**WHAT NEEDS TO BE DONE:** In the data below, change "navigation" to "menu" and reproduce everything from the line containing "The image size is (1280, 720)." down to the line containing "(x=1913, y=410)", leaving all other text unchanged.

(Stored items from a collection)

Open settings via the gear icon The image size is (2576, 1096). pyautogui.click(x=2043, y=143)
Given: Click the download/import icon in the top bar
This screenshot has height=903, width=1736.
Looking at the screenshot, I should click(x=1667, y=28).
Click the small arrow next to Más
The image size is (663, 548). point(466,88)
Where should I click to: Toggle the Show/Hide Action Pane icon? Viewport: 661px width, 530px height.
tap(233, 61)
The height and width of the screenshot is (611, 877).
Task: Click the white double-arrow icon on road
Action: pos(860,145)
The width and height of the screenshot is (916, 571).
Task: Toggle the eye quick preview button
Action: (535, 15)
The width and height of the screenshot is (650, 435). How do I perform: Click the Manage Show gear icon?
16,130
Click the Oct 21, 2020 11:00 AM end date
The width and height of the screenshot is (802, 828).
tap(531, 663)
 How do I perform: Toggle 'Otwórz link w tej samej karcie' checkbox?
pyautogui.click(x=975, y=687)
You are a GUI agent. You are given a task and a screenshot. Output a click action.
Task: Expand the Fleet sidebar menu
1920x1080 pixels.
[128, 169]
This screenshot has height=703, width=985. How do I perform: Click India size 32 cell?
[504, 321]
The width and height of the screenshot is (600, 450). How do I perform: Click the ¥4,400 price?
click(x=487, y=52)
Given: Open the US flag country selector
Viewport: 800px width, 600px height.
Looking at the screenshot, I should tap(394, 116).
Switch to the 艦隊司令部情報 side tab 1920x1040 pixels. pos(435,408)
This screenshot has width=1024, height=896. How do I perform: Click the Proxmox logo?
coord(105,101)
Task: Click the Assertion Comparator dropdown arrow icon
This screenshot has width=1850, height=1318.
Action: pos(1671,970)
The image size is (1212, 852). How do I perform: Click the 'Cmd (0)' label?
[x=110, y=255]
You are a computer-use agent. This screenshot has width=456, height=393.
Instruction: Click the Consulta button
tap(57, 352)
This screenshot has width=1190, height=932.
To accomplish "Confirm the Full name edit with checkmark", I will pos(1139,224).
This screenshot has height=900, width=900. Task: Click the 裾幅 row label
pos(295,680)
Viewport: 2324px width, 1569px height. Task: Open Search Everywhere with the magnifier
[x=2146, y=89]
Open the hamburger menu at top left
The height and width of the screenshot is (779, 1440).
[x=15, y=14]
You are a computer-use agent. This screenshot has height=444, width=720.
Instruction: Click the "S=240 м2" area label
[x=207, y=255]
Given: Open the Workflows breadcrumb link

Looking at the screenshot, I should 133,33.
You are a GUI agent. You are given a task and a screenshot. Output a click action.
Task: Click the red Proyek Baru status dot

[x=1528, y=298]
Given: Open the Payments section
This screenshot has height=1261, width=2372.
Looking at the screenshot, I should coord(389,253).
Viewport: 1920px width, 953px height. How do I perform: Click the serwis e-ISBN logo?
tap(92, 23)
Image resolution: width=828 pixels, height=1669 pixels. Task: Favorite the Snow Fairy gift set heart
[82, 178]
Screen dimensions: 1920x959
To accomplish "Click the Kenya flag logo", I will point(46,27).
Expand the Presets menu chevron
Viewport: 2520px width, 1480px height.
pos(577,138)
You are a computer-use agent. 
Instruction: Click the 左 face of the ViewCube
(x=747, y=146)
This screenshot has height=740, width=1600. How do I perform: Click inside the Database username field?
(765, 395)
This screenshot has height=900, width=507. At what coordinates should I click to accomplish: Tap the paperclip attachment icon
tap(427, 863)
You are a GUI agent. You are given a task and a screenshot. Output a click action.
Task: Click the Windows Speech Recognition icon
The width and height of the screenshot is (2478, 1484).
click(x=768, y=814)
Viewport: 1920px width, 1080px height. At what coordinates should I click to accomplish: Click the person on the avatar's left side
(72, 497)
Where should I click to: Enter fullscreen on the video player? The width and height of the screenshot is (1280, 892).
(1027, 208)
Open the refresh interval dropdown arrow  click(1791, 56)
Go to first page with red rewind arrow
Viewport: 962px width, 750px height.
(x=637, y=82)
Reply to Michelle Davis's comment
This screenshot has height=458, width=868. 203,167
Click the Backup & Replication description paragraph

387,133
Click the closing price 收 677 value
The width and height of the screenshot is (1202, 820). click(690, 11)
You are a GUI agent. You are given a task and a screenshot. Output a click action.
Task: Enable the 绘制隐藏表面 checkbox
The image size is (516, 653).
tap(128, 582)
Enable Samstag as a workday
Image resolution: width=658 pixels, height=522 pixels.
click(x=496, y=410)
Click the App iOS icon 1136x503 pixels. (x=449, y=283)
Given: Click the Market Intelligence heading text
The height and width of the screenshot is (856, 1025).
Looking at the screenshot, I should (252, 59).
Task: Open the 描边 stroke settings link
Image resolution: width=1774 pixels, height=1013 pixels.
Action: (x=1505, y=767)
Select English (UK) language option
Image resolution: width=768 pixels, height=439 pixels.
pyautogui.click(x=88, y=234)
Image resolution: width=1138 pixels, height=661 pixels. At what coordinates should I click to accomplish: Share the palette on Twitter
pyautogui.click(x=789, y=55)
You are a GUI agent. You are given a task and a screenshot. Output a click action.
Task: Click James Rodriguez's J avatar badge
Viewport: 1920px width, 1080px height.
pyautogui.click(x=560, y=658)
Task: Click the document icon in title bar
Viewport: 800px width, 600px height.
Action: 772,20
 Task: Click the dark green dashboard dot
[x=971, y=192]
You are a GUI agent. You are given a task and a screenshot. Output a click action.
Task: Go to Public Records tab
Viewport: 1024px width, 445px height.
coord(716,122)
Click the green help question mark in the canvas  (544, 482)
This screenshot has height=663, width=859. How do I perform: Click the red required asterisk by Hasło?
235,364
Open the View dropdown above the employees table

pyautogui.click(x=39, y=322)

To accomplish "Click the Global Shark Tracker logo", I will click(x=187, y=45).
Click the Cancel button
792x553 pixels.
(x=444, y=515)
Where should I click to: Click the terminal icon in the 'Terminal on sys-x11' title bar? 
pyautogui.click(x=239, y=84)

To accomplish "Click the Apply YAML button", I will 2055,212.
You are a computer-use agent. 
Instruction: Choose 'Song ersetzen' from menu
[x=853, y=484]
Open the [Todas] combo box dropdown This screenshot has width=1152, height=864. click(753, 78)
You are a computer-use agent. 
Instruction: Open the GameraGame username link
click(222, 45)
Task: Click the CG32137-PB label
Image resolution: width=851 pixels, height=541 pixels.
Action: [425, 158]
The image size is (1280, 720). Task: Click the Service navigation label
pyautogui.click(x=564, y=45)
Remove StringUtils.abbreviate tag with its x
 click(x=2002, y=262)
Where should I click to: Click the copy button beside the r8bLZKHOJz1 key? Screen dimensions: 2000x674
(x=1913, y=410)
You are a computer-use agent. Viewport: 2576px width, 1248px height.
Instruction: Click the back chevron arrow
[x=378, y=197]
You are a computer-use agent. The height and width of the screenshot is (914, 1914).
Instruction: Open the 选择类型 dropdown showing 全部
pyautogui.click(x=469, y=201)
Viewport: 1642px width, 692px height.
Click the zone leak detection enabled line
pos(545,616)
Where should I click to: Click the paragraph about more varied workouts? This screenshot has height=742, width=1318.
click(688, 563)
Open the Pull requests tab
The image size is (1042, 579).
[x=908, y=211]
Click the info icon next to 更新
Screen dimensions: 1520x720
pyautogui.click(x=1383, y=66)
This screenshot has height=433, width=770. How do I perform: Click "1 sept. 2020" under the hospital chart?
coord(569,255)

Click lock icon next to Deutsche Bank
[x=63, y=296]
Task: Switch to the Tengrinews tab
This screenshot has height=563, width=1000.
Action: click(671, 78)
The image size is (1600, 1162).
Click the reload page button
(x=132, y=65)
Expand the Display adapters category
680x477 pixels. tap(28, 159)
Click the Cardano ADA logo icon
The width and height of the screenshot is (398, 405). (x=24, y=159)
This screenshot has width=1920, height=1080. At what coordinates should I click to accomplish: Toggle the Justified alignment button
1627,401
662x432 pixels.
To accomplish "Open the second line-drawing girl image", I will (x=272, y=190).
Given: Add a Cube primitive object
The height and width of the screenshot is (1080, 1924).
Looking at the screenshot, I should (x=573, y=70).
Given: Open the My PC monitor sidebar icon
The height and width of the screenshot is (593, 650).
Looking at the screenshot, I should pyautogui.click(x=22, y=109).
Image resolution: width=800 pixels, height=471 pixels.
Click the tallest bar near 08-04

**RESPONSE:**
The image size is (1280, 720). Task: Click the Service menu label
pyautogui.click(x=564, y=45)
Remove StringUtils.abbreviate tag with its x
 click(x=2002, y=262)
Where should I click to: Click the copy button beside the r8bLZKHOJz1 key? Screen dimensions: 2000x674
(x=1913, y=410)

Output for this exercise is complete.